§ Supplied text:
--------------------------------

Mumba

COVID-19 | Unani doctor attached to 108 ambulance dies

Hazardous: Doctors and healthcare workers have been tirelessly working on the frontlines.   | Photo Credit: PSrushti

Fourth medical practitioner to succumb; found bed only after visiting 5 hospitals

A 51-year-old Unani doctor attached to the State-run 108 ambulance service succumbed to the SARS-CoV-2 infection on Wednesday.

The doctor had travelled with COVID-19 patients across the city, stabilising them before they reached hospitals, over the past several weeks. But when he contracted the virus, he had to travel to five hospitals in an autorickshaw before he could get a bed.

He is the fourth doctor in the city to die of COVID-19.

The Unani practitioner was a resident of Cheetah Camp near Trombay, where he also ran his own clinic at night. According to his 17-year-old son, he developed mild fever and cough on May 12. The next day, he informed his seniors he would not be reporting for work.

“He was taking medicines at home. My mother kept insisting that he go to a hospital, but he thought his symptoms were mild and he would get better,” said the doctor’s son.

--------------------------------

Stored items from a collection
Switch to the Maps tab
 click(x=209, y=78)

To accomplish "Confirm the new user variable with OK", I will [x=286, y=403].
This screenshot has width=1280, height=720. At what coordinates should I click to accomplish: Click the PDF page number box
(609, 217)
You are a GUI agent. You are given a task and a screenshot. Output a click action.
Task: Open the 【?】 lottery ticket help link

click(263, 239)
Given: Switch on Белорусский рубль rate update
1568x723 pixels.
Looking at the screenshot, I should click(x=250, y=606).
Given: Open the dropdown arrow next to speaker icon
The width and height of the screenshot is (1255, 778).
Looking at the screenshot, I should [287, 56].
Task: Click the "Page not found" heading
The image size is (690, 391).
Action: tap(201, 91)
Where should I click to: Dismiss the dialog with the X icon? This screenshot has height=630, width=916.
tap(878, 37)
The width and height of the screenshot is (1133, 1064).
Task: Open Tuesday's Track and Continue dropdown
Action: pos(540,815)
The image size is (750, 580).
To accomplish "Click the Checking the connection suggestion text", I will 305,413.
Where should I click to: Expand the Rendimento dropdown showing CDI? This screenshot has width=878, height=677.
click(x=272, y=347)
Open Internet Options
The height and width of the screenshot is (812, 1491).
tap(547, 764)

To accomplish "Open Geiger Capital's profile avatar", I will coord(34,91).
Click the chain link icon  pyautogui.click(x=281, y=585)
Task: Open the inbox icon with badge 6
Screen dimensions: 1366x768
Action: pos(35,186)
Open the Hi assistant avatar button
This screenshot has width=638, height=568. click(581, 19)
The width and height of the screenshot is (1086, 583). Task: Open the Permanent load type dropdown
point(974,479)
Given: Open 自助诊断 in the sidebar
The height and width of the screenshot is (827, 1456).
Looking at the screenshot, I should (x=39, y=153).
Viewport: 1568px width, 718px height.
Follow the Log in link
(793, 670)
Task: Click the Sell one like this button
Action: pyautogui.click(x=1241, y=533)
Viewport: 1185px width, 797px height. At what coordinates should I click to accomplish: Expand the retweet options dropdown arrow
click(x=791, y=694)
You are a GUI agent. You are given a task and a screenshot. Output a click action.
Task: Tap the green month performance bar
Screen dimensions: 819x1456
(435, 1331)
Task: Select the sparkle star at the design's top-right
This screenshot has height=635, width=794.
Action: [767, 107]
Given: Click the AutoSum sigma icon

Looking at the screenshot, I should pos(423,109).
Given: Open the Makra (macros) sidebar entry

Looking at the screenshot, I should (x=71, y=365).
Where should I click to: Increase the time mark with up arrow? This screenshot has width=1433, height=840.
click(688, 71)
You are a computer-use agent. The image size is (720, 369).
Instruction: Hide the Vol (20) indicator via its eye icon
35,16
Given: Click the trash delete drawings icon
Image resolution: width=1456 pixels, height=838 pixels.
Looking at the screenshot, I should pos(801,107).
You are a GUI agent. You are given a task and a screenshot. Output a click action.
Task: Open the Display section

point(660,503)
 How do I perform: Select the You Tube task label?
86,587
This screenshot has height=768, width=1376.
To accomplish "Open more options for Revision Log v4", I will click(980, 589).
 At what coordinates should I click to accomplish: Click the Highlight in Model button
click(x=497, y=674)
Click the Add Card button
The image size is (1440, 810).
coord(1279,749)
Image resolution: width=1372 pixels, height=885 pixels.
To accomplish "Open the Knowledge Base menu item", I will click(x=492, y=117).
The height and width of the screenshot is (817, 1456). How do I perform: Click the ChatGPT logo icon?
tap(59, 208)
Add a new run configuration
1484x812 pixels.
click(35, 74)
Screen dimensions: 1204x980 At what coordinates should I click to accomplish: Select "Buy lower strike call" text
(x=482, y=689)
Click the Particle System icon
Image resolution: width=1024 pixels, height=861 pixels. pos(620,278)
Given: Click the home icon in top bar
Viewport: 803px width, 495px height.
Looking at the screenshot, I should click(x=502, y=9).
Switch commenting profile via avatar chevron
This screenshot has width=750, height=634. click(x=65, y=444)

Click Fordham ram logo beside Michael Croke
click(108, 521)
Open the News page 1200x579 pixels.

--------------------------------

Summarize the news report on the Unani doctor's death in two sentences.

A 51-year-old Unani doctor with the State-run 108 ambulance service, who had spent weeks stabilizing COVID-19 patients on the way to hospitals, died of the SARS-CoV-2 infection on Wednesday, becoming the fourth doctor in the city to die of COVID-19. After he developed mild fever and cough on May 12 and took medicines at home, he had to travel to five hospitals in an autorickshaw before he could get a bed.